We’ve faced our share of threats as well. In 2018, a developer sought to build a sprawling mix of 1,000 single-family luxury homes in the bucolic Evergreen foothills of San Jose, in contravention of our General Plan. The company spent $6 million to place Measure B on the ballot and to urge voters to approve what it mischaracterized as the “Evergreen Senior Homes Initiative.” With a badly underfunded but heartily spirited coalition of environmental organizations, neighborhoods, and community groups, we defeated Measure B, and then enacted Measure C, which sharply limits development in the hillsides and rural edges of the city.

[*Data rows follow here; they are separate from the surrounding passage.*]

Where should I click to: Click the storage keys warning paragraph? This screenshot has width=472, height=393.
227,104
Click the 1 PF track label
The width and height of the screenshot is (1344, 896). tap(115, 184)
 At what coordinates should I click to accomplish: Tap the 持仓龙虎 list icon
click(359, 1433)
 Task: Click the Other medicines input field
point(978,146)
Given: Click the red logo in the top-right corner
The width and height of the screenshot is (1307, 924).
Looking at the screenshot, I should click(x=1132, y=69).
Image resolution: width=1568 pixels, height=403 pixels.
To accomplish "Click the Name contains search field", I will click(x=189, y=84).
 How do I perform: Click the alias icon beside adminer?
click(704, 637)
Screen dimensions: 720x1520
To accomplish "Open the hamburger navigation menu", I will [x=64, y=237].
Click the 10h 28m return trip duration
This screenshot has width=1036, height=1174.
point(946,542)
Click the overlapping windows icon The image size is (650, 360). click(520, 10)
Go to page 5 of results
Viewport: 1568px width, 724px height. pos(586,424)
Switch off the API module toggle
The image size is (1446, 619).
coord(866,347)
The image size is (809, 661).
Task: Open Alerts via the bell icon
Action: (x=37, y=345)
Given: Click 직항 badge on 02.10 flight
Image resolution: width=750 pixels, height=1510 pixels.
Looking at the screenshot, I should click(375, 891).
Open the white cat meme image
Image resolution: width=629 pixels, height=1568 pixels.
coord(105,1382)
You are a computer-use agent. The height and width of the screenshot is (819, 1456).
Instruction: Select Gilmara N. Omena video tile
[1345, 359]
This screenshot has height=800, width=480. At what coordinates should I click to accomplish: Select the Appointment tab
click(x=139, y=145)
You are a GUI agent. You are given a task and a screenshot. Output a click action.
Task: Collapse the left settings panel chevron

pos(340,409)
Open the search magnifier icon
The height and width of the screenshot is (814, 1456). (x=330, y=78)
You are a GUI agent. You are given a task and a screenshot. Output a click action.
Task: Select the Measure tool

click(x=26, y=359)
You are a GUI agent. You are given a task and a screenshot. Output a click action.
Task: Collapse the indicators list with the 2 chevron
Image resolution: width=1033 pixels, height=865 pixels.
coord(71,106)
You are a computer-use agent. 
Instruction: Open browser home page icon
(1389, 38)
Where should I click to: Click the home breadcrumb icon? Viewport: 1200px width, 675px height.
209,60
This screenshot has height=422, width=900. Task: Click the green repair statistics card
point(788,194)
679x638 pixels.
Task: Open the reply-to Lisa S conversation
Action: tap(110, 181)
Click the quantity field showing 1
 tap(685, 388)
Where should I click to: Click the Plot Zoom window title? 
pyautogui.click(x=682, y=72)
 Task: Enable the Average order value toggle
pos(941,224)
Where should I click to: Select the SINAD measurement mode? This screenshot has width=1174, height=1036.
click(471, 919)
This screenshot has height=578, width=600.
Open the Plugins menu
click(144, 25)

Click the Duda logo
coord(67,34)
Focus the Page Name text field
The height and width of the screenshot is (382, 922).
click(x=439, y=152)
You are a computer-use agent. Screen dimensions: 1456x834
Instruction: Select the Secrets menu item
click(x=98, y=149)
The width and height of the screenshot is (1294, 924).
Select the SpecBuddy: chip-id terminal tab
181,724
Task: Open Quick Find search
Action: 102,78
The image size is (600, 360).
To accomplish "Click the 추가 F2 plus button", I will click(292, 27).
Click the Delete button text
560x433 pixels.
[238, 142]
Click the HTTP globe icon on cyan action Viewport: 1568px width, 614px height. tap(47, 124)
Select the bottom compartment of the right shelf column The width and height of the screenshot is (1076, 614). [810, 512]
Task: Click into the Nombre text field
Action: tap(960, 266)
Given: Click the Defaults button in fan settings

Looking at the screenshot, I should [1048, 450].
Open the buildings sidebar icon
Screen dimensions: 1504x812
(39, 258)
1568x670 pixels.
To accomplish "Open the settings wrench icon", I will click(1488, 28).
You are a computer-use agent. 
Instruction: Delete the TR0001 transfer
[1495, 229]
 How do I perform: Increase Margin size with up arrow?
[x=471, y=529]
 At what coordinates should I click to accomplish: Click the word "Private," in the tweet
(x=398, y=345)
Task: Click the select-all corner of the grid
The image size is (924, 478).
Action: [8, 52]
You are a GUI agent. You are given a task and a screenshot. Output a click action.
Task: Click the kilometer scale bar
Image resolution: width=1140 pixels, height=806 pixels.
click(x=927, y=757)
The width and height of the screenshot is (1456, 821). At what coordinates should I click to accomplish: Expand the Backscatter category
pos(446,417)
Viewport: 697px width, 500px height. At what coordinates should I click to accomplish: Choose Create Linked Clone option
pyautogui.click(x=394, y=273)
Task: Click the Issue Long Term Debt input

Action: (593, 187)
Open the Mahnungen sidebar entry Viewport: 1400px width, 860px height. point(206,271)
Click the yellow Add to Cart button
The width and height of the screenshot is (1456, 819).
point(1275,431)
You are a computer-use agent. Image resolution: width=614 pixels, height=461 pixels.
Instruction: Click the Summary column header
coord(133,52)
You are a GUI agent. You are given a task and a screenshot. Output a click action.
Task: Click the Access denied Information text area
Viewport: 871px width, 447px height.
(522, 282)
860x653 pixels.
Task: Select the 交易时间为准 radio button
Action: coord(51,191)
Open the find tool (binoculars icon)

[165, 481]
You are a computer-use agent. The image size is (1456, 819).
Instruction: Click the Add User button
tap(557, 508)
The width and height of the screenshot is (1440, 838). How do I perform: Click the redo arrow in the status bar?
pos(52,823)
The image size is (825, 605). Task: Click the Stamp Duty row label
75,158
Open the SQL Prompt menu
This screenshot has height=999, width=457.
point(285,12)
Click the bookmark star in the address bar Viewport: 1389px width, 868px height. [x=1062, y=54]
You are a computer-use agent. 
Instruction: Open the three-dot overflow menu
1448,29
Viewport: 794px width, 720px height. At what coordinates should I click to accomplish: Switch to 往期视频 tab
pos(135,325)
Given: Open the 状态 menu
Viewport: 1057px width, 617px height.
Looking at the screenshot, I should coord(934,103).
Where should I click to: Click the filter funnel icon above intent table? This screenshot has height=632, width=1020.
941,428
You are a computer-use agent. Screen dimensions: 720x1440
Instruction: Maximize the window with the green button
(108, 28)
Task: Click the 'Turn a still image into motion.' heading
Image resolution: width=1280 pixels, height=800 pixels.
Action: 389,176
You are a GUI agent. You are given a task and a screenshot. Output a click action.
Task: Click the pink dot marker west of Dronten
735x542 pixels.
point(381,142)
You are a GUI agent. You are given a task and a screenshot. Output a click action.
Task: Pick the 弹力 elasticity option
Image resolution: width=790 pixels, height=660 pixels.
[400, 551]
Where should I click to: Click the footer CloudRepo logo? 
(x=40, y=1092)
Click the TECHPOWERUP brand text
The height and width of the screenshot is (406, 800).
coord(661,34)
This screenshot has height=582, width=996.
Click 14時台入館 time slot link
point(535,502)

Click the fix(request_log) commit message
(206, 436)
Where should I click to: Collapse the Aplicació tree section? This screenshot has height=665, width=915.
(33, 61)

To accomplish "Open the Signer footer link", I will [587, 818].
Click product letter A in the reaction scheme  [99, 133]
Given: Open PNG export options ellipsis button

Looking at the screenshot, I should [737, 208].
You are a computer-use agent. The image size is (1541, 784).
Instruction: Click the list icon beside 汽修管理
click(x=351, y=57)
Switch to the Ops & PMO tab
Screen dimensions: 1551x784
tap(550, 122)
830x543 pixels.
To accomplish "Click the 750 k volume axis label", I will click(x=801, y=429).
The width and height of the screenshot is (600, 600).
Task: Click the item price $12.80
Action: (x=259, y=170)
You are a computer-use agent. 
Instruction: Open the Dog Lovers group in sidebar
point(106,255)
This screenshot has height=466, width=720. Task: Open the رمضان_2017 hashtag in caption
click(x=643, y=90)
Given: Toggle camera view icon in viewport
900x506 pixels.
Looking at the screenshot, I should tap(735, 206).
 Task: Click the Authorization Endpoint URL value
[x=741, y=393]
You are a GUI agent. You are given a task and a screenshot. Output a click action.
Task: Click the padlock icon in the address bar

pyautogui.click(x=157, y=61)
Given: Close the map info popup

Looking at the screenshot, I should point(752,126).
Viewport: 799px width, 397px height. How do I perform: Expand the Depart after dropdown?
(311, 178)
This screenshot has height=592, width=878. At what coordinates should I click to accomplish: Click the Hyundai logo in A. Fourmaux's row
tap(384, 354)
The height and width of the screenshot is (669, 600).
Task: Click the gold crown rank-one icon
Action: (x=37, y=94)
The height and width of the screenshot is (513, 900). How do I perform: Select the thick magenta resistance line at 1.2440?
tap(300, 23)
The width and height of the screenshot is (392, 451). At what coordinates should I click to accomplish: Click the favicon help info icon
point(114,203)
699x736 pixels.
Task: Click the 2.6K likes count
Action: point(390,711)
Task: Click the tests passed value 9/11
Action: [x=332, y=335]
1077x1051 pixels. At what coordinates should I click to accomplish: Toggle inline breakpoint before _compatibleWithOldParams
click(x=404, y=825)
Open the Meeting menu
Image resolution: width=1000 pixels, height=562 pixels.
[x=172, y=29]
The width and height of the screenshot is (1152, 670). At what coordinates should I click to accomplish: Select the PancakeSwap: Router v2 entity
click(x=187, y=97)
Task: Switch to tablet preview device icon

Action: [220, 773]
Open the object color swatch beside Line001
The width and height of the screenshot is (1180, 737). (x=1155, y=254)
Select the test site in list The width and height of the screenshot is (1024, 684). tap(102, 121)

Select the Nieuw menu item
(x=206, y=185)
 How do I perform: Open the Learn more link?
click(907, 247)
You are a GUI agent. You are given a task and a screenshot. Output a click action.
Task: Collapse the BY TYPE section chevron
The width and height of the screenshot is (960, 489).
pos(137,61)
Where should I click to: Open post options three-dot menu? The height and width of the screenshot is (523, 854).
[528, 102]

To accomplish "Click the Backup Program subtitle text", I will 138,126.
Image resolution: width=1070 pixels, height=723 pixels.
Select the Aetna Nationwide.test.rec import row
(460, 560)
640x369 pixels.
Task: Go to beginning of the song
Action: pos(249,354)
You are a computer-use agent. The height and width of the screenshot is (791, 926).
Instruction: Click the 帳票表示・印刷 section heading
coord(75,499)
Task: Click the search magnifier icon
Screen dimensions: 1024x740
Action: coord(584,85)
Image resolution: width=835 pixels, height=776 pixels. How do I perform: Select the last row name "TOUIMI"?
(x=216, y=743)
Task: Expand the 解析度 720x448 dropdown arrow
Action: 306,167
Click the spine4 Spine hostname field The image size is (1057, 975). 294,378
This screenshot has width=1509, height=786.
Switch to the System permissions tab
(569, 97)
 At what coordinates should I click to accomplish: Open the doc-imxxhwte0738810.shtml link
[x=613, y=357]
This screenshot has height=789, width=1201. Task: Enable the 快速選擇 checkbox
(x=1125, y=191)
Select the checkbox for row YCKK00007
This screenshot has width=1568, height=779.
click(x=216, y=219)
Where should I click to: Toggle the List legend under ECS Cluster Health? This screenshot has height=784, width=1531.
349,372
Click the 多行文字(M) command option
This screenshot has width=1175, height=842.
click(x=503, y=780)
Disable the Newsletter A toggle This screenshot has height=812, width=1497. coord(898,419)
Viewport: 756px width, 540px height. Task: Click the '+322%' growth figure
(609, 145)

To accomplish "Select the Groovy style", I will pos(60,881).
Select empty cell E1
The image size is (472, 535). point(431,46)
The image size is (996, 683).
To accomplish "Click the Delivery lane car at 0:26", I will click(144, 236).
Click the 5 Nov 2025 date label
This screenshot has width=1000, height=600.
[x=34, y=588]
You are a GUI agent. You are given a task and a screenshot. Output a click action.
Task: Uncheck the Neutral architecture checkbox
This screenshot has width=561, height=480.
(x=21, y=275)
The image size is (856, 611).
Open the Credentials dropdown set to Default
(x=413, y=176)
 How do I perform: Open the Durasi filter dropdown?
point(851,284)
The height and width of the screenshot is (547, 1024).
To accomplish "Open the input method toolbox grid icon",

In approving Measure C, our voters protected San Jose against future attempts by developers to mislead the electorate with similarly hare-brained developments.
Through all of these efforts, and many others, we’ve come together as a community. I’d venture to suggest that we’ve accomplished more to protect our planet than any other American city during this time. Of course, we have much more work to do. Our shared history of success should embolden us to get it done.